Activities:
a - List every Norwegian city that the announcement below about the director's visit to BIO names as a place she has been.
b - Answer these questions using the announcement below about the director's visit to BIO:
(i) On which island is Beatriz Morales-Nin's home research institute?
(ii) Since when has she worked with Audrey Geffen and Arild Folkvord on different projects?
(iii) What did the basic research work of Morales-Nin, Geffen and Folkvord deal with?
c - Translate this sentence from the announcement below about the director's visit to BIO into Spanish: "She has visited Norway at least 10 times; mostly to Bergen, but also to Trondheim and Oslo."

The Director of the Mediterranean Institute for Advanced Studies is visiting BIO!
At home at her research institute on the island of Mallorca in the Mediterranean, Beatriz Morales-Nin is Director. Here at BIO, she is prioritising collaborative work with colleagues from the Fisheries Ecology and Aquaculture research group, in particular with Audrey Geffen and Arild Folkvord, with whom she has collaborated on different projects since the 1990’s. She has visited Norway at least 10 times; mostly to Bergen, but also to Trondheim and Oslo. This year will be her first 17th of May! Morales-Nin has also been a referee for many of the funding proposals that BIO has submitted to international funding agencies! Knowing more about BIO from her own “hands-on” experiences can be invaluable for that kind of activity.
A Fish Biology researcher, Morales-Nin, has collaborated Geffen and Folkvord in a number of joint EU proposals. Based on their basic research work with otoliths, they have been able to generate important information about, for example, fish aging and life history, which has had significant impact on fishery activity.

Data records:
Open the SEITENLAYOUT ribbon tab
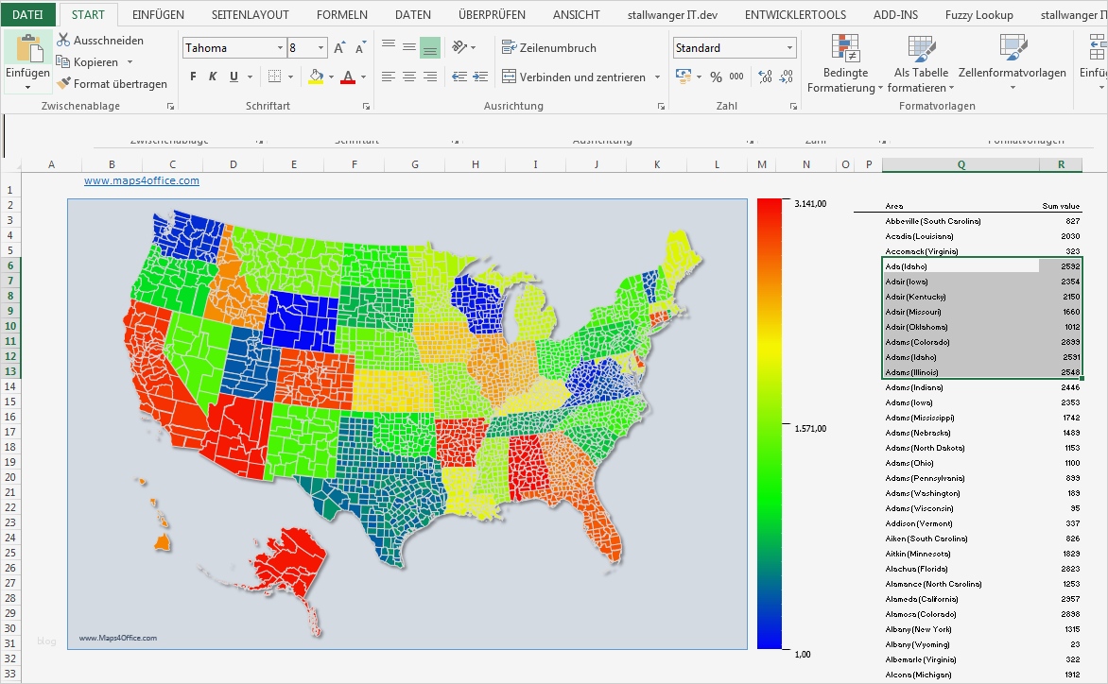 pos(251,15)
...
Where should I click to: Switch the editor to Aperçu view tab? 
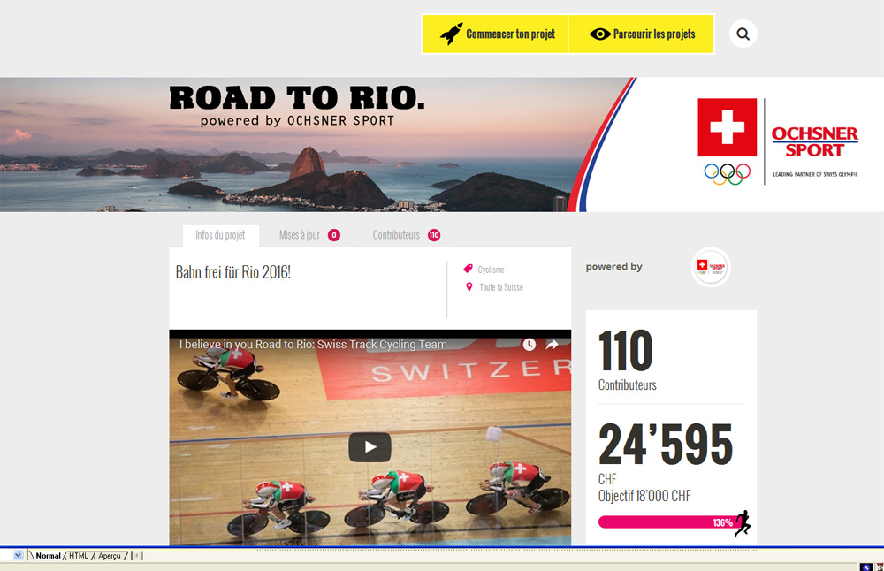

Responses by item number:
a - Bergen, Trondheim, Oslo

b -
(i) Mallorca, in the Mediterranean
(ii) Since the 1990's
(iii) Otoliths

c - Ha visitado Noruega al menos 10 veces; principalmente Bergen, pero también Trondheim y Oslo.